I barged forward, barking, "International baggage check in!" I got a pointed direction and the reply, "Six."
It may not have been my best moment, but our flight was scheduled before 9 a.m. and I'd had four hours of nervous sleep. Hey, this is Chicago. We get the job done. We just elected Rahm Emanuel with 56 goddamn percent of the fucking vote, baby. Deal with it.
Still, an episode from Elizabeth Bard's charming memoir Lunch in Paris: A Love Story with Recipes rang in my head, chiding me as we found our way to check-in kiosk #6.
Bard falls in love nearly simultaneously with her French boyfriend and the cuisine of his native land. After months of soaking up and in Paris culture, she visits a cookwear shop with her mother, who has not yet learned the ways of the true Parisienne. Bard's mother approaches a salesman with a piece of pottery and announces, "I want to buy this." Wincing, Bard escorts her mother out of the store and conducts the transaction herself in the properly French way, polite and correct.
"What?" asks her mother on the sidewalk.
Where to begin? "You didn't say 'Good morning,'" replies Bard, who writes of feeling like she has "centuries of catching up to do."
The scene, like so many tales of culture clash in this memoir and in most travelers' memories, is about much more than a simple misunderstanding. Entering a foreign world means occasionally facing a volatile mix of cultural pride, personal desire, and the needs of the group versus those of the individual.
I was feeling what Bard calls "a cultural jet lag" as I drove the desert highway that leads into our destination town of Todos Santos later that day. Some portions of the road are dinky single lane with steep gullies on either side and occasional chunks missing from the white line on the edge. Some stretches are recently refinished blacktop, eight lanes wide, but with no markings, no yellow or white lines, and little guidance when your lane suddenly disappears and you hope the cars coming the opposite direction stay to the right.
Our host laughs at this and tells us a story of a town in the Netherlands that took away all their stop signs and streetlights. Car accidents became rare from the subsequent eye contact and caution.
Courtesy and care - it's not a bad way to move through the world, especially where you don't yet know the rules, but you already feel yourself falling in love. The trick is knowing how to execute that courtesy.
Brent tells another story of when he first arrived in the little town, keeping his head down as he passed people on their porches, until he learned, quickly, the abundant response his hellos would receive.

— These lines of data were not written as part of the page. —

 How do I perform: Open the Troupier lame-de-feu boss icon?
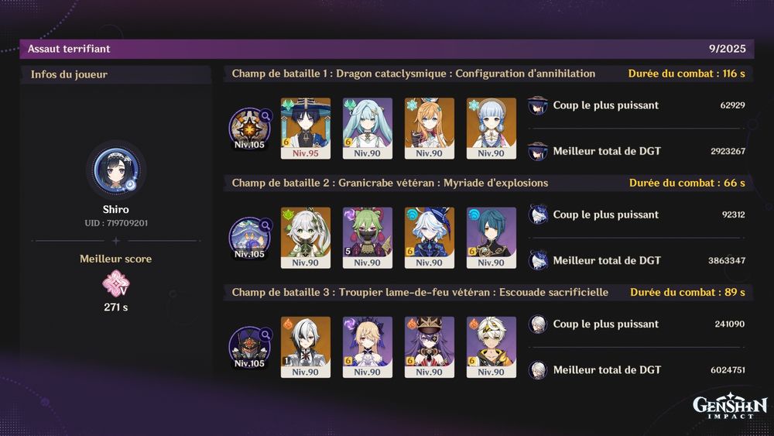pos(250,348)
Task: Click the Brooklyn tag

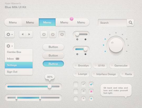Action: click(82, 65)
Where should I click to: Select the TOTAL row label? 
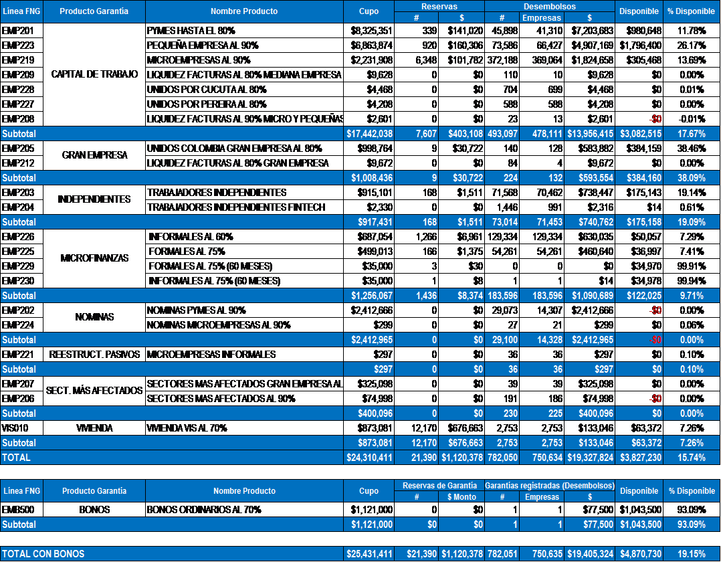coord(16,458)
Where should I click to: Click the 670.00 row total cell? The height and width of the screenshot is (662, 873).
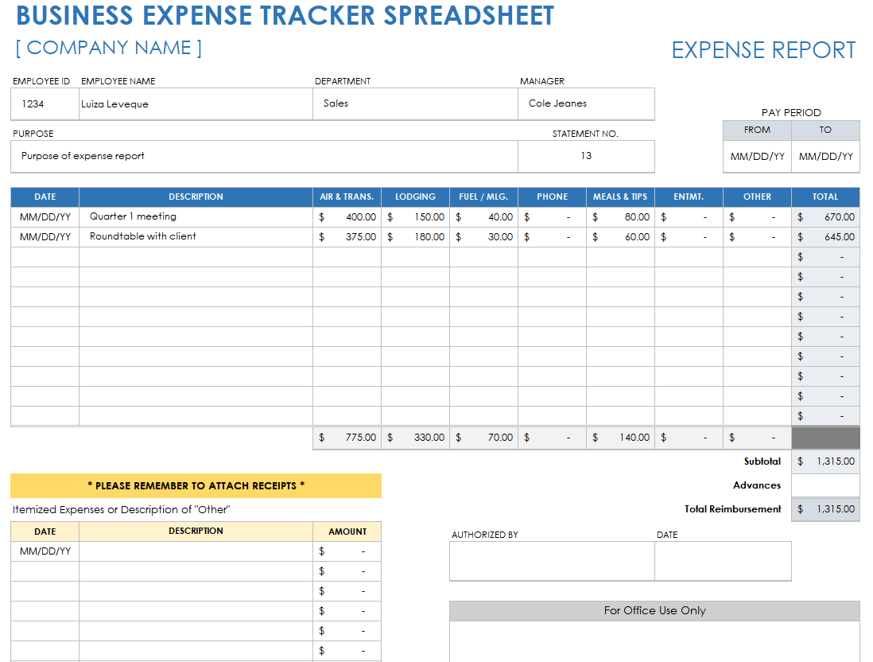click(825, 216)
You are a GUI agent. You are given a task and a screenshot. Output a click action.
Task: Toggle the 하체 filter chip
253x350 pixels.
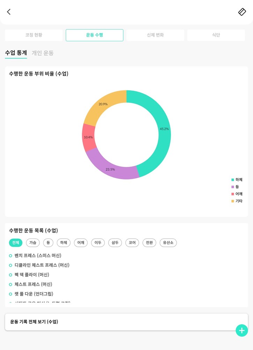tap(64, 243)
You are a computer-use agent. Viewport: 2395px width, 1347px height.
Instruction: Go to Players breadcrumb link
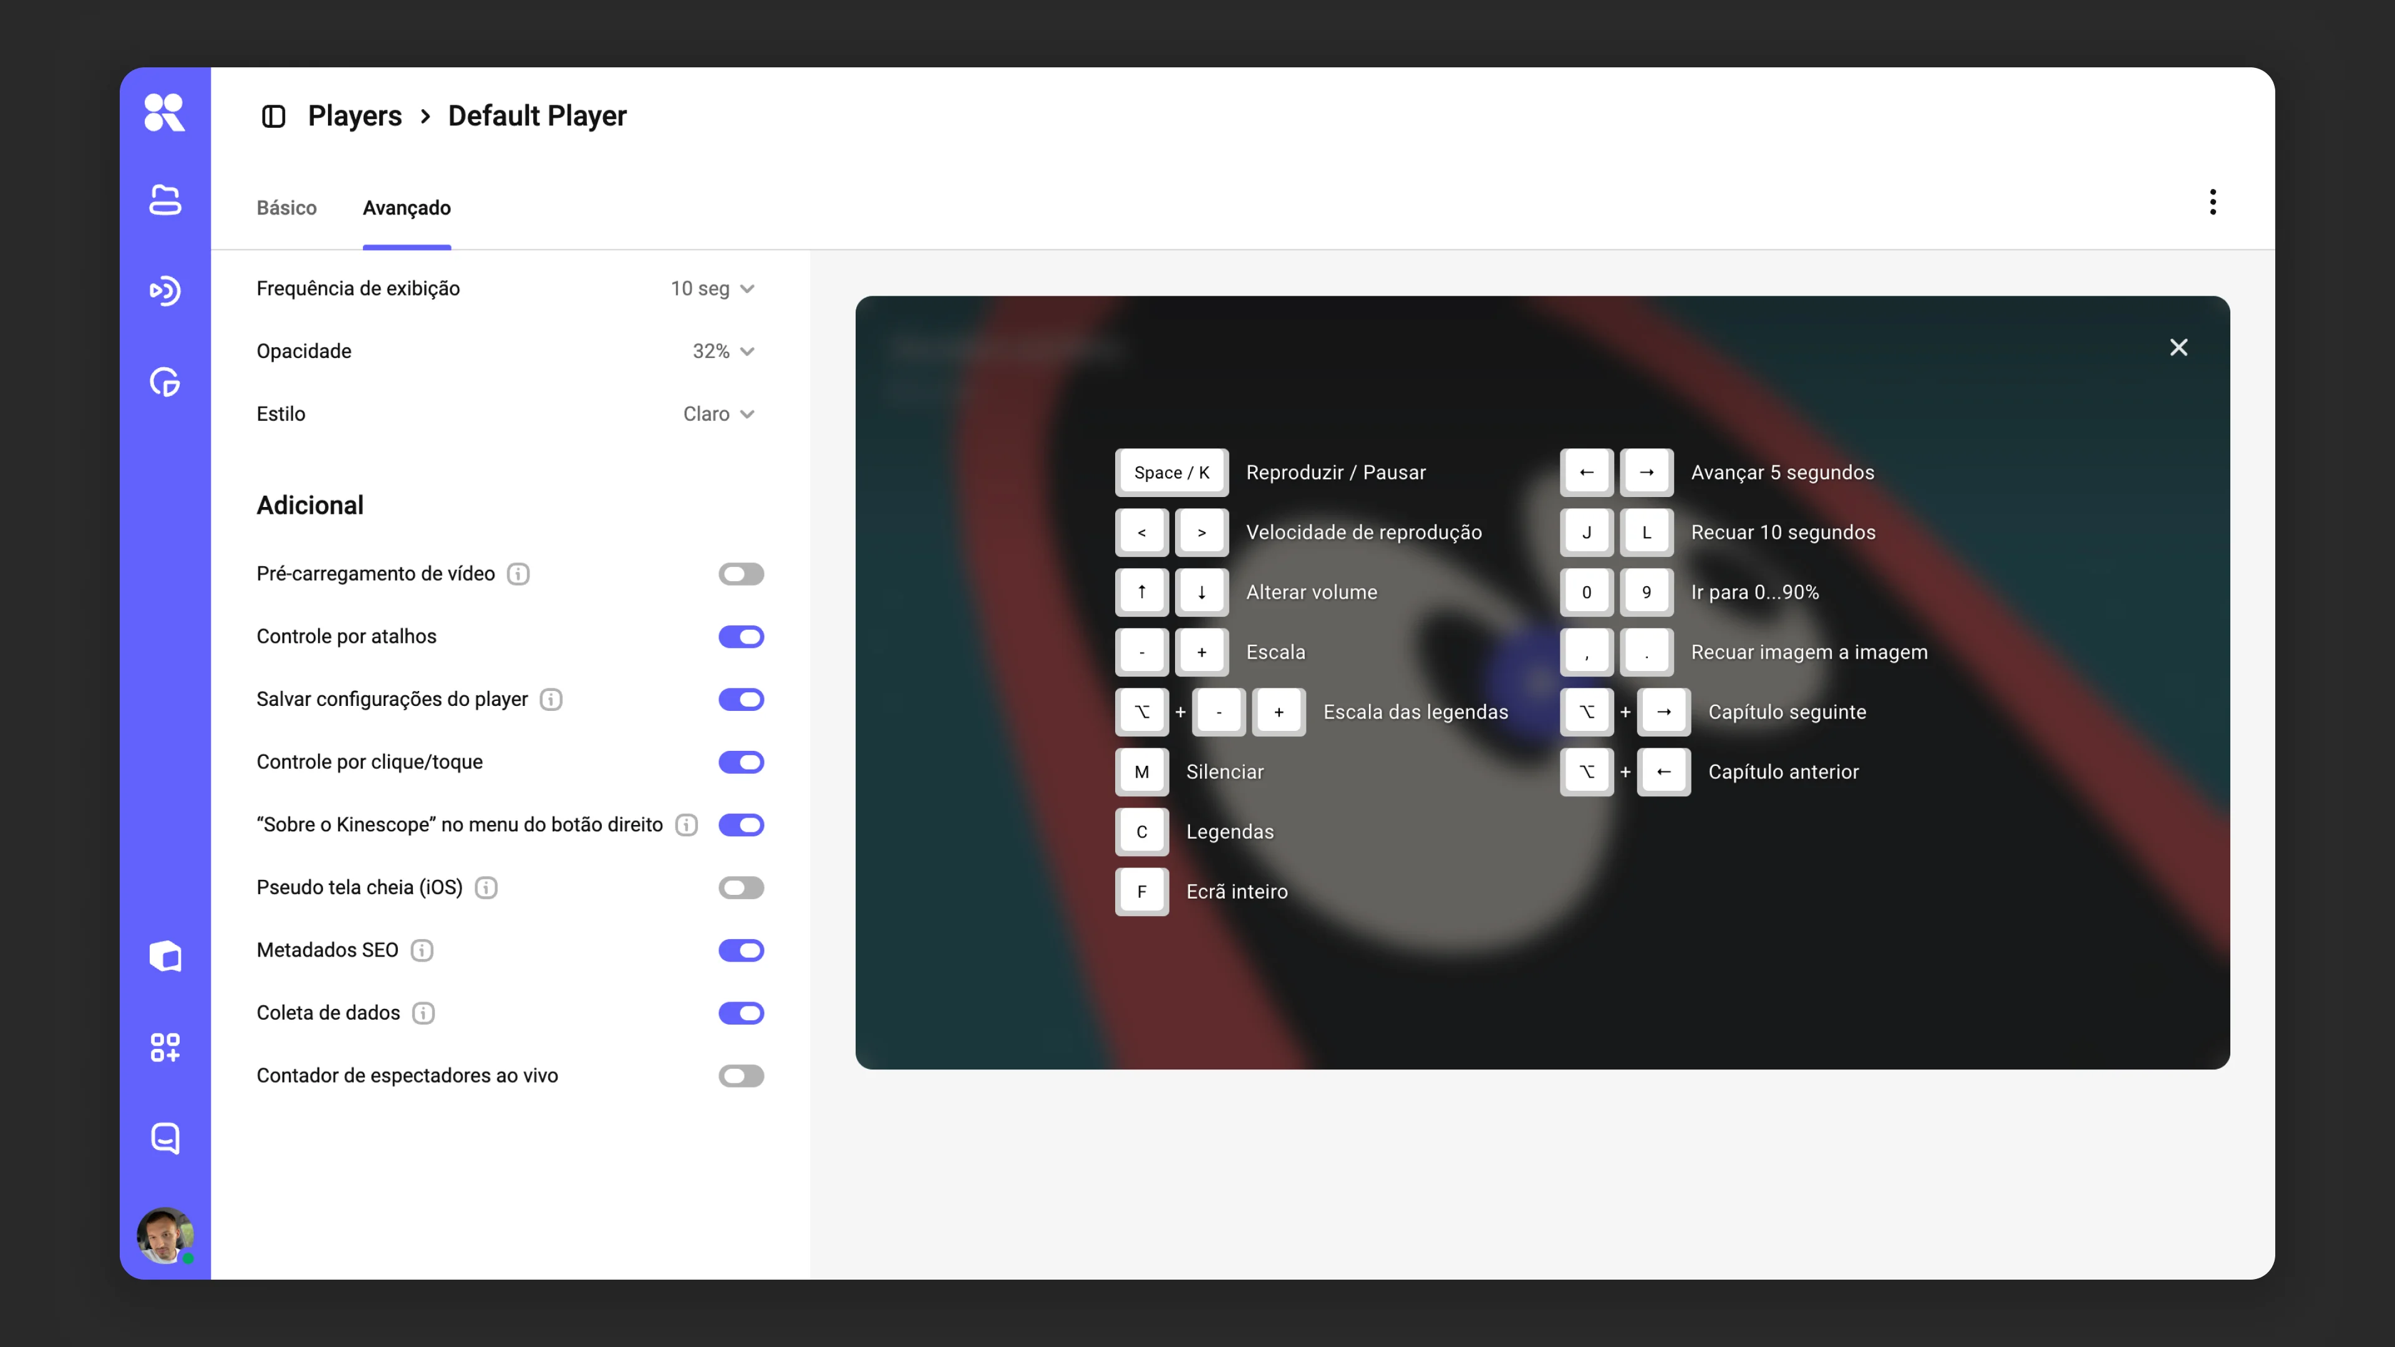[354, 115]
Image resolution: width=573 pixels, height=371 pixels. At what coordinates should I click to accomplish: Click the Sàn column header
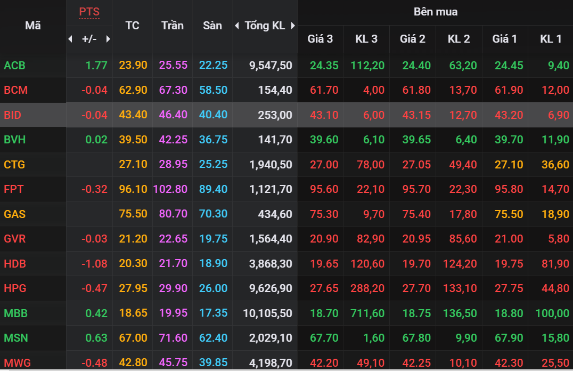212,26
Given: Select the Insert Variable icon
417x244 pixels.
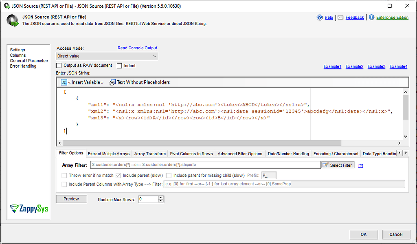Looking at the screenshot, I should [x=64, y=82].
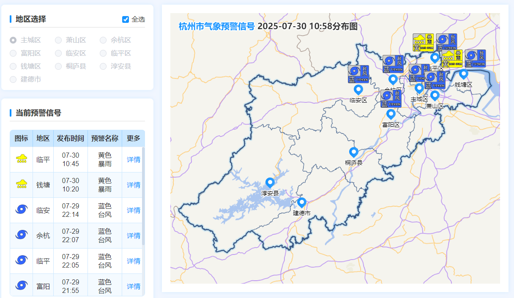This screenshot has width=514, height=298.
Task: Click the 杭州市气象预警信号 map title
Action: click(x=216, y=26)
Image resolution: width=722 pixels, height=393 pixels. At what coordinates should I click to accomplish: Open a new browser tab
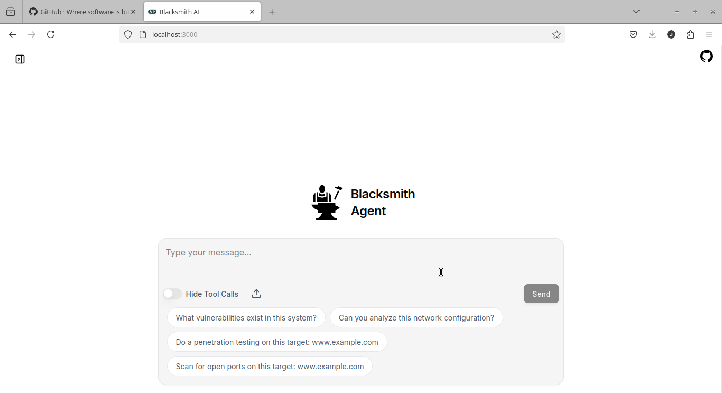click(272, 12)
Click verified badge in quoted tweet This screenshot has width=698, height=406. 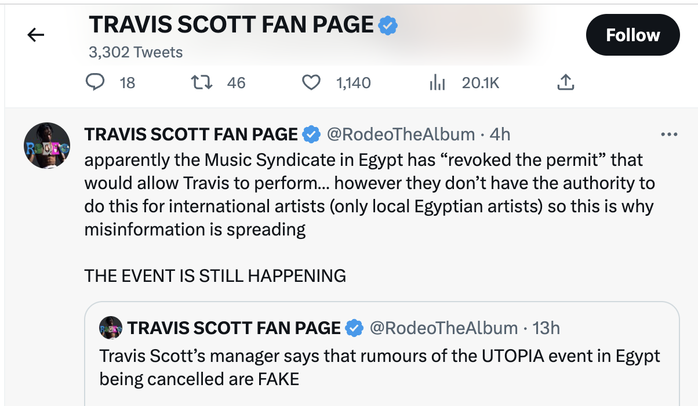click(x=354, y=328)
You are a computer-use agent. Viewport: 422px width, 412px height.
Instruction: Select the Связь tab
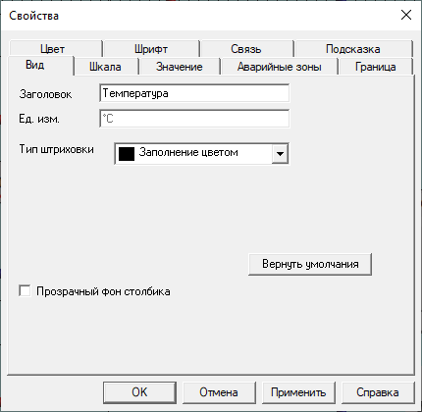click(x=246, y=49)
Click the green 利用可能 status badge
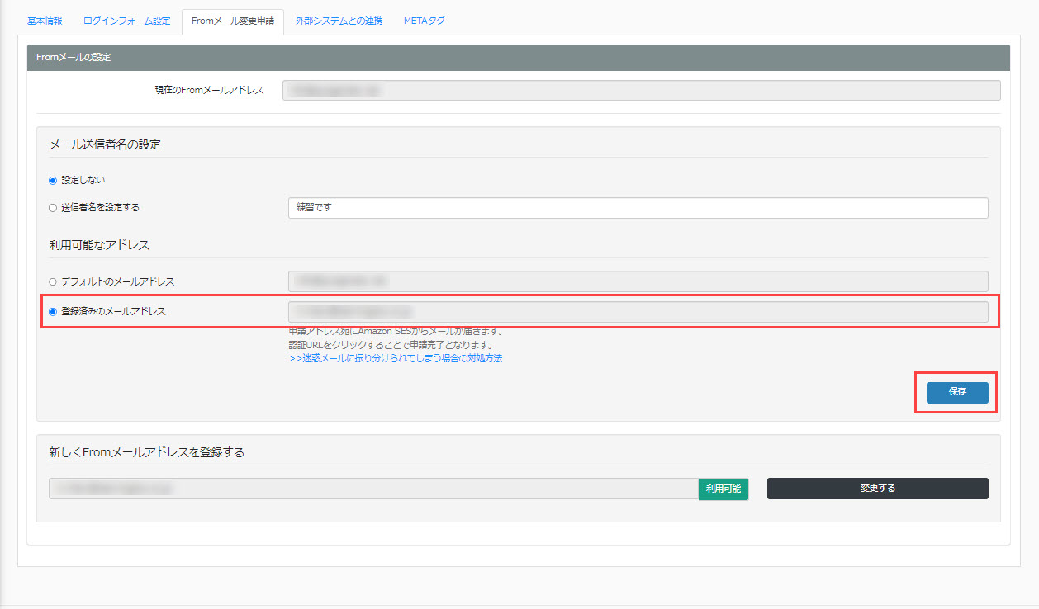The image size is (1039, 609). pos(724,489)
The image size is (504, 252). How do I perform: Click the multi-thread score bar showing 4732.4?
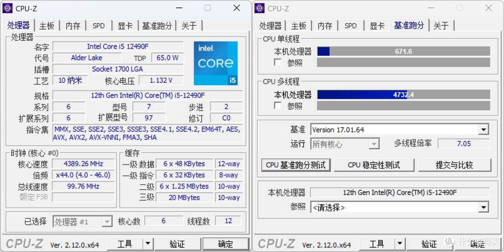click(403, 94)
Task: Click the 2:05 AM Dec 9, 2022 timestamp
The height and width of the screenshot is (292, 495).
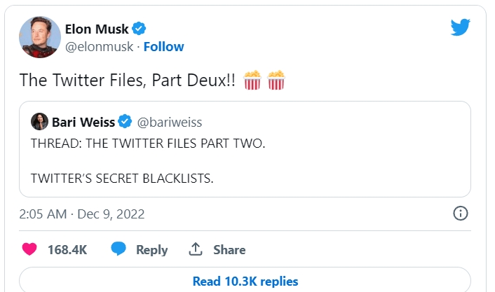Action: coord(82,214)
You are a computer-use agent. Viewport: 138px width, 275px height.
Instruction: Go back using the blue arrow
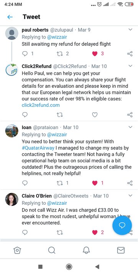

My little Nora calls a chirpy, "Hola! Hola!" to strangers out the car window. I wince, like Bard.
Two little old ladies in knee length dresses and black pantyhose walk slowly arm in arm up the hill in the neighborhood of Los Pinos. "I've learned to say, 'Buenos dios, Senoras,'" Brent explains, as he demonstrates a slow turn to face their precious and terrible dignity with a deep nod. Some early mornings on holy days, he and Serena can hear them singing, fifteen or so ladies, in a procession to the orange stucco chapel down the road.